|Northwestern College has hired Dr. Ruth Dankanich Daumer, chairperson of the nursing department at Briar Cliff University since 2000, to direct the development of a planned new baccalaureate degree in nursing program. |
“Northwestern has offered a pre-nursing program for many years and had a cooperative agreement with Briar Cliff until recently, and we have found strong interest among prospective students in a full-fledged nursing program at Northwestern,” says Dr. Bruce Murphy, president. “As we explored the feasibility of building a nursing program, we were extremely fortunate to attract Dr. Daumer to lead that effort.
“She is very highly qualified and respected as a leader in the nursing field, both locally and beyond. She also has a strong Christian commitment and believes in the Christian mission of Northwestern.”
Daumer, an Orange City resident who has been on the Briar Cliff faculty since 1985 and served as program director for its Master of Science in Nursing (M.S.N.) degree program for the last two years, says she is excited to be part of this new venture.
“I am delighted to continue my teaching ministry at Northwestern College and join my new colleagues in an unapologetic integration of faith, learning and service. Northwestern enjoys an enviable national reputation for a distinctive and substantial liberal arts experience, excellence in the social and natural sciences, and a cohesive and vibrant community.”
Daumer says Northwestern’s new nursing program will be based on a synthesis of both the arts and the sciences, woven together by a Christian worldview. With only two Bachelor of Science in Nursing (B.S.N.) degree programs in the western half of Iowa, Northwestern seeks to help meet the urgent need for more nurses.
“Our region will be well served by this faith-inspired nursing education program,” says Daumer. “I am excited about the opportunities God is providing us, and I look forward to building a mission-driven and innovative nursing program that will prepare our graduates to promote health, healing and social justice in diverse communities, and to be image bearers of Jesus.”

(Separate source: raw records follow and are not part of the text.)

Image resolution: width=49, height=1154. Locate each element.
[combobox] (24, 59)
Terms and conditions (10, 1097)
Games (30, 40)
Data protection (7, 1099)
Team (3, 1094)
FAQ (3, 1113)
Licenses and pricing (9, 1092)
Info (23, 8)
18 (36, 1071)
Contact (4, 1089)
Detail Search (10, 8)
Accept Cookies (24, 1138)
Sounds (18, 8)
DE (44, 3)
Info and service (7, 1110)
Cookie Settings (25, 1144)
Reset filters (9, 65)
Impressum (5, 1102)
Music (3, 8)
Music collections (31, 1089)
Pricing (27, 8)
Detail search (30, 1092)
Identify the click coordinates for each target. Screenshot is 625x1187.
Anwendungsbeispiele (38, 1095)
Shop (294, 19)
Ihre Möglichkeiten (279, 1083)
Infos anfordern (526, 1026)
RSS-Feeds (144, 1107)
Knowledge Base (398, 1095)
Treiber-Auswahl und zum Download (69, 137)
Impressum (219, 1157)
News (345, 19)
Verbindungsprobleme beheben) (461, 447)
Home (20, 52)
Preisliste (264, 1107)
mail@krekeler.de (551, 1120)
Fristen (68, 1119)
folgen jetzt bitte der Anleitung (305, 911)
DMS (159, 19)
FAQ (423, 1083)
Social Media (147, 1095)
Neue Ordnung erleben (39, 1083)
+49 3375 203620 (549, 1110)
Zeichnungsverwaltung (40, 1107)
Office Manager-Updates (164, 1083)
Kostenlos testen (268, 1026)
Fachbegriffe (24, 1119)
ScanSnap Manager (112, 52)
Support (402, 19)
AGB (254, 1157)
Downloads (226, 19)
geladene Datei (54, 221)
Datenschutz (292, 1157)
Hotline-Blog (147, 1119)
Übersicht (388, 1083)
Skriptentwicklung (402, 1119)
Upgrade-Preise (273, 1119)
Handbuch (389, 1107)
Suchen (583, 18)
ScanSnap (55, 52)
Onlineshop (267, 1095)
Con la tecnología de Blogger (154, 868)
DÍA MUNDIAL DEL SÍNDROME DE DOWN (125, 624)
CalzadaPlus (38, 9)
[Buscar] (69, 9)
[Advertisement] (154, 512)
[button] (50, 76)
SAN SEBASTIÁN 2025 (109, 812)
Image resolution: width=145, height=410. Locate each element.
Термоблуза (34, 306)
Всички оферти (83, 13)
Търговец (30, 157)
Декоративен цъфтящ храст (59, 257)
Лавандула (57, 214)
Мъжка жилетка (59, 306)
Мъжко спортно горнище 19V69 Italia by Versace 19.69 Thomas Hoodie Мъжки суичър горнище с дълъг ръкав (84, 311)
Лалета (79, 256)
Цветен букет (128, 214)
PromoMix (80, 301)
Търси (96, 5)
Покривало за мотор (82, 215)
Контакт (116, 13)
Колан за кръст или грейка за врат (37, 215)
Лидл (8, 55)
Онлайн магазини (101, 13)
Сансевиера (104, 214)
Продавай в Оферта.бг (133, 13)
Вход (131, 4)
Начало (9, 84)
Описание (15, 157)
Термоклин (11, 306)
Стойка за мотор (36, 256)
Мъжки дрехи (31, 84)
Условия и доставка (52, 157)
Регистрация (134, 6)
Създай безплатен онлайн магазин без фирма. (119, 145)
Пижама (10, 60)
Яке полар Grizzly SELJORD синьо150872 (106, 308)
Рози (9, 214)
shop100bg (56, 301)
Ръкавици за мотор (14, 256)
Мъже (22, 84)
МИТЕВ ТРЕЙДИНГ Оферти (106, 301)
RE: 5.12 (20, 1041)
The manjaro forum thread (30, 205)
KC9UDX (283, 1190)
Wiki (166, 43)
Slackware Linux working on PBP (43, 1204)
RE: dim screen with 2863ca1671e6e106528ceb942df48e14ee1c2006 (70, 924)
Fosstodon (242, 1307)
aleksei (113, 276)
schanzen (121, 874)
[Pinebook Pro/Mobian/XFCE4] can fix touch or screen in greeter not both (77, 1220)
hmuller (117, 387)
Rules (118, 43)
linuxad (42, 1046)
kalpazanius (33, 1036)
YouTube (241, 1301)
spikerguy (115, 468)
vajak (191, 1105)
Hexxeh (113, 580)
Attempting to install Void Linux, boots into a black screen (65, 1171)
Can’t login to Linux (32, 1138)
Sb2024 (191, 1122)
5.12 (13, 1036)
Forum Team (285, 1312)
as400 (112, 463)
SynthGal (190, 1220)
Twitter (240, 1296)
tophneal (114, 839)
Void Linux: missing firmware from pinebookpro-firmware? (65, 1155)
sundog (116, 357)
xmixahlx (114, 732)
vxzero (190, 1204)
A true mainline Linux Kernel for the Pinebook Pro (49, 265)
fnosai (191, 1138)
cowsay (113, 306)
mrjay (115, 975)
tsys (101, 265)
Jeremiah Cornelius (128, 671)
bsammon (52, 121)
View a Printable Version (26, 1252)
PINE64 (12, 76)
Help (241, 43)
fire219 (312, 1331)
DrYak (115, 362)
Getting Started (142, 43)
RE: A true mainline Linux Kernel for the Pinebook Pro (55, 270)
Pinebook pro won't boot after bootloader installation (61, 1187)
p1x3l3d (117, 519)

Northwestern will continue to offer its pre-nursing program as work begins on developing the bachelor’s degree program. If the program is approved by a faculty vote in January of 2006, Daumer anticipates presenting a self-study to the Iowa Board of Nursing the following month and offering the first nursing courses in 2006–07. In 2008–09, when the first class of nurses is in its last year, a team from the Commission on Collegiate Nursing Education would visit the campus to consider accrediting the program.
Daumer says Northwestern would seek to partner in the development of this program with the Orange City Area Health System, Community Health Partners and other health-related, faith-based and educational organizations.
Daumer coordinates a parish nurse ministry at Faith Lutheran Church in Orange City and at St. John’s Lutheran Church in rural Ireton. She also coordinates and consults on parish nursing and health advocacy for the Lutheran Church Missouri Synod in Iowa as well as for churches across the nation.
Currently involved on a research project focused on developing a clergy health appraisal tool, Daumer is a frequent presentor at national conferences and has also published articles on quality of life for clients with heart disease, innovations in nursing education, and health and illness dimensions of the Lewis and Clark expedition. She is the author of “Seasons for Wholeness: Monthly Themes and Programming for Parish Health Ministry, Volumes I-V” and several other resources for health ministry.
Daumer earned a doctoral degree in educational administration at the University of South Dakota. She received an M.S.N. from the University of Nebraska Medical Center and a B.S.N. from Briar Cliff. She is licensed as an advanced registered nurse practitioner/clinical specialist in community health nursing.